Erster Schritt: Grundriss vs. Grundstück

Haben Sie einen bestimmten Grundriss im Kopf oder auf Papier, den Sie auf jeden Fall umsetzen wollen, dann sollten Sie dafür im relevanten Gebiet nach den geeigneten Grundstücken suchen. Dementgegen können Sie auch mit einer groben Idee zum Haus nach einem Grundstück im bevorzugten Gebiet suchen und dann die feineren Planungen eben diesem anpassen.

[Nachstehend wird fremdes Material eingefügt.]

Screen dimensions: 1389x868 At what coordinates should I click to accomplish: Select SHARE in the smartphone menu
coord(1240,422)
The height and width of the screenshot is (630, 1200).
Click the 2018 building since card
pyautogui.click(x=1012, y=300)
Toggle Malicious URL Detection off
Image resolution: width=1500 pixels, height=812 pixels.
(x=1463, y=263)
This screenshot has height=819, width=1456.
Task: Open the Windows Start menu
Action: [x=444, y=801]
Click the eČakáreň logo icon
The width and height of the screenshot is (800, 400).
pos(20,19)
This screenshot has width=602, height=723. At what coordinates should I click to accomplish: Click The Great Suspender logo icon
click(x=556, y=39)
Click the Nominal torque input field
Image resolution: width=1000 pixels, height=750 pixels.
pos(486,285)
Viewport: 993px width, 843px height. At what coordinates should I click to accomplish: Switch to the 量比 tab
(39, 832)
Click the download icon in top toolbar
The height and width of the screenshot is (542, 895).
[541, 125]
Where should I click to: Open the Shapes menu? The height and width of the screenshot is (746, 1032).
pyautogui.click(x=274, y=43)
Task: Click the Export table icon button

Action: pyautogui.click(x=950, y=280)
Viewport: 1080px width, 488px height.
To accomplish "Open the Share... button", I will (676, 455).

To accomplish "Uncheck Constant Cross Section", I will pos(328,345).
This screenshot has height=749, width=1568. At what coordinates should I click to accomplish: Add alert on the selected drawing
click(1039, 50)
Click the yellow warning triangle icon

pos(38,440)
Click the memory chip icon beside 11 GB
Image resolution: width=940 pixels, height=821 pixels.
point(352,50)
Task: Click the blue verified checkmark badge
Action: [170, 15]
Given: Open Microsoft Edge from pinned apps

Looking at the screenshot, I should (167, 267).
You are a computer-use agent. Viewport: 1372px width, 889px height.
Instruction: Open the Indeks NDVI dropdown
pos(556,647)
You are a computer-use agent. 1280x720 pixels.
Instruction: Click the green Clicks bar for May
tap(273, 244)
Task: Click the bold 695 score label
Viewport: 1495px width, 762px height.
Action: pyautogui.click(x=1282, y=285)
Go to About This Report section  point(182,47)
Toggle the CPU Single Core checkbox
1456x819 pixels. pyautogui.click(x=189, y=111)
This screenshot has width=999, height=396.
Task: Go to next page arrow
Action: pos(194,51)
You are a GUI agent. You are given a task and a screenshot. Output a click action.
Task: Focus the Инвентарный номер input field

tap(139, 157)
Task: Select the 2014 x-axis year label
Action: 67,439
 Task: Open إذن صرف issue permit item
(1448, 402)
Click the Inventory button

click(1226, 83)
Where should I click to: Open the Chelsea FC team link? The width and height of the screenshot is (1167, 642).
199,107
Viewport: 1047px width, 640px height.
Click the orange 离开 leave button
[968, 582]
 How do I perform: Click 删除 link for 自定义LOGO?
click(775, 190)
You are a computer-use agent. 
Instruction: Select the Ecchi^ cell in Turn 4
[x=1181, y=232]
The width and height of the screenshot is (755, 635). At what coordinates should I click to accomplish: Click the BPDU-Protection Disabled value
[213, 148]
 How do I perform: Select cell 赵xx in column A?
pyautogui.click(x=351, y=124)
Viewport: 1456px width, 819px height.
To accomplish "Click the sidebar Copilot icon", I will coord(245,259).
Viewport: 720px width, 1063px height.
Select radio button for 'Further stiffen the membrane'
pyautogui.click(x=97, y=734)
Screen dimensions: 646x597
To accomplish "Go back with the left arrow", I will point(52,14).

Bei der Auswahl des Grundstücks sollte aber nicht nur das eigene Haus, welches gebaut werden soll, im Vordergrund stehen. Auch die Nachbarschaft, die Einsehbarkeit des Grundstücks und die Lage am Hang spielt eine Rolle. Bauen Sie in nördlicher Hanglage, haben Sie kaum Sonne. Im Süden gibt es dafür weniger Schatten, was aber mit Bäumen ausgeglichen werden kann. Im Westen gibt es morgens Schatten und abends Sonne; im Osten ist es andersherum.

Baufinanzierung: Eigenkapital und Fremdkapital auf der Waage

Am besten ist natürlich die Finanzierung mit so viel Eigenkapital wie nur möglich. Doch ein bisschen was möchte man vielleicht für den Ernstfall auf der hohen Kante liegen lassen – und alles bringt man eh nie aus eigener Kraft zusammen. Experten raten aber zu einigen Mindestwerten. Einige meinen, dass man die Nebenkosten eines Baus, wie Steuern und dergleichen, selbst zahlen können sollte. Dies aber nur dann, wenn man sicher und gut verdient.

Ansonsten sollte man rund 30 bis 40 % der Baukosten selbst tragen und den Rest in Form eines Kredites aufbringen. Dessen Tilgungsraten sollten monatlich aber nicht mehr als 40 % des Nettolohnes betragen. Sie sollten immer darauf achten, dass neben dem Hausbau noch viele andere Kosten zu stemmen sind. Und darunter können auch unvorhergesehene Reparaturen oder Anschaffungen sein.

Planung absegnen lassen: den Bebauungsplan einbinden

Die schönste Phantasie vom Traumhaus bringt nichts, wenn der Bebauungsplan der Gemeinde oder Stadt es nicht zulässt. Daher sollten Sie im Hinblick auf das ausgesuchte oder auszusuchende Grundstück auch diesen oder den Flächennutzungsplan einsehen und verinnerlichen. Denn auch wenn ein Grundstück privat ist, so gibt es beispielsweise in Siedlungen bestimmte Vorgaben, die es einzuhalten gilt. Die genannten Pläne sorgen neben einem einheitlichen Bild aber auch für Schutz. Denn kleinere Häuser bekämen keine Sonne, wenn jemand daneben ein Schloss realisieren würde.

Sind die genannten Pläne in der gewählten Ortschaft nicht existent oder wollen Sie sich doppelt absichern, so sollten Sie außerdem in den Generalverkehrsplan der Region schauen. Hier ist ausgezeichnet, wo in Zukunft Straßen und / oder Gewerbegebiete oder ähnliche Dinge entstehen sollen. So schützen Sie sich vor unangenehmen Überraschungen und wohnen in drei Jahren nicht auf einmal neben einer Autobahn.